As everyone in The Netherlands speaks such good English, it was a surprise when, for some inexplicable reason, many still chose to speak in Dutch.
2. Best performance in a language I couldn’t understand.
Wim de Bie at the teachers’ seminar on how to save Holland from illiteracy. Apparently this man is very famous in The Netherlands, and indeed, he has the hand gestures and furry hat to prove it. I was laughing along with everyone else, even though I had no idea what he was saying. Unfortunately Priya has already used a line about laughter that needs no translation, so I can’t slip that in here.
3. Most embarrassing literary moment
Thinking Sophie Cerutti would be on stage in 10 minutes with her 160-character text message poems, so chatting to her beforehand and saying how interesting the project sounded and how much I was looking forward to her set. But then the time she was due to perform kept slipping (or more likely I had miscalculated) while the stage was set up for the musicians that would follow her, so that in the end I had to get up and apologise, “actually, although I’ve been saying how much I’m looking forward to listening to your work, I’m going to leave now to listen to Niels ‘t Hooft in the other building instead. Bye.”
Later realised her poems would have been in Dutch anyway. As was Niels’ set.
4. Better left unsaid: on two people suddenly finding they have very different outlooks, but both being too polite to mention it.
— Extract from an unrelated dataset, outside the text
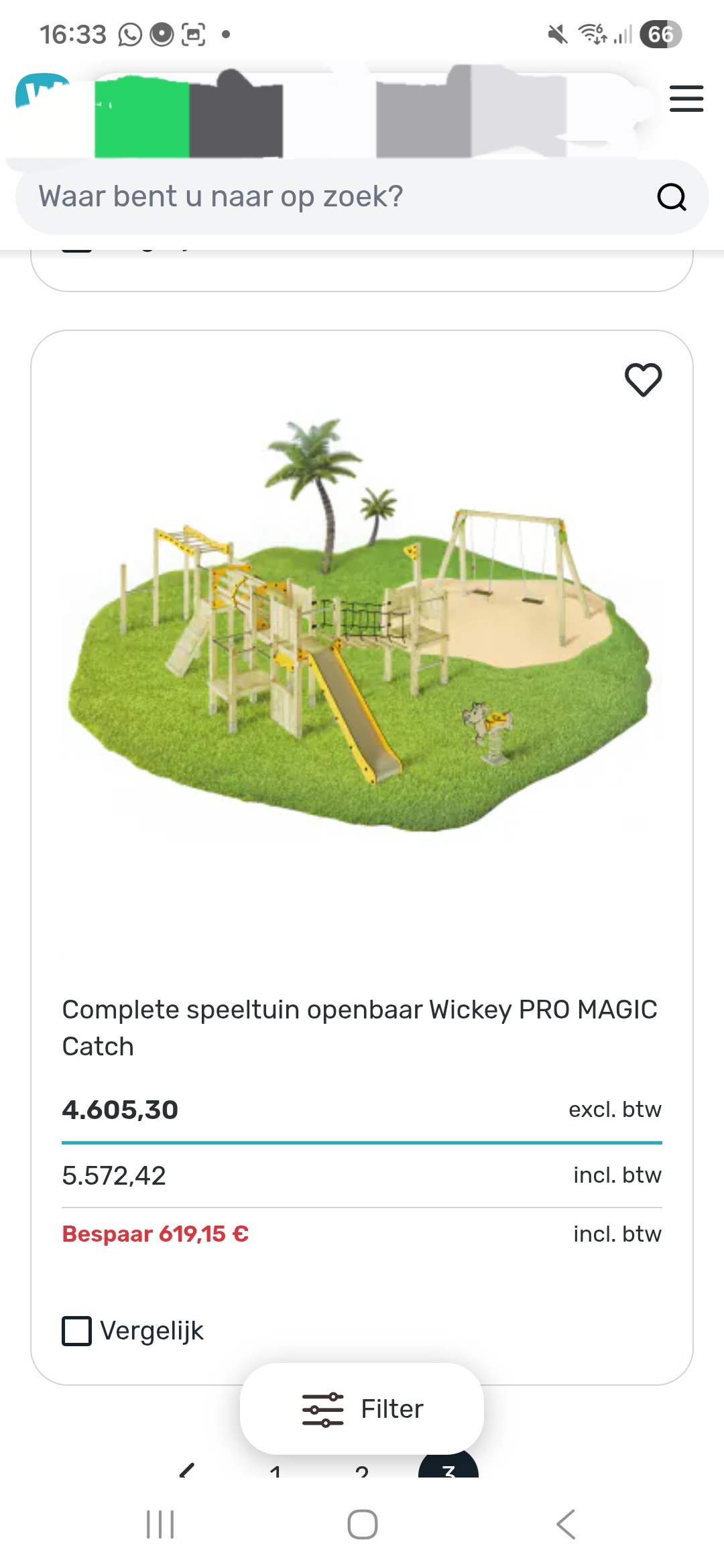This screenshot has height=1568, width=724.
Task: Add the playground to favorites with heart
Action: pyautogui.click(x=643, y=379)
Rochita, the Filipino-Dutch writer whose memoir piece on allochtonen I had misquoted earlier, came to The Hague from Bodegraven with her 8 month old son to meet me for lunch. We had never met before, only emailed, and sometimes it’s hard to be confronted by the reality of a person. She was so lovely, and came with several presents for me, including a book entitled Philippine Values and Our Christian Beliefs. I looked at it and said thank you. Later we swapped blog addresses so I wrote down mine in her notebook: myspace.com/anticrista. She looked at it and said thank you. I hope she still likes me.
5. Little Epiphanies
a) not only is ‘festival’ the same word in English and Dutch, but so is ‘glamour’, the art of making things appear other (usually lovelier) than they are; surely another aspect of the translator’s art
b) words don’t translate well, only stories and ideas
c) on the beauty of ephemera: it’s difficult to summarise for posterity ‘everything about translation’ in under 500 words.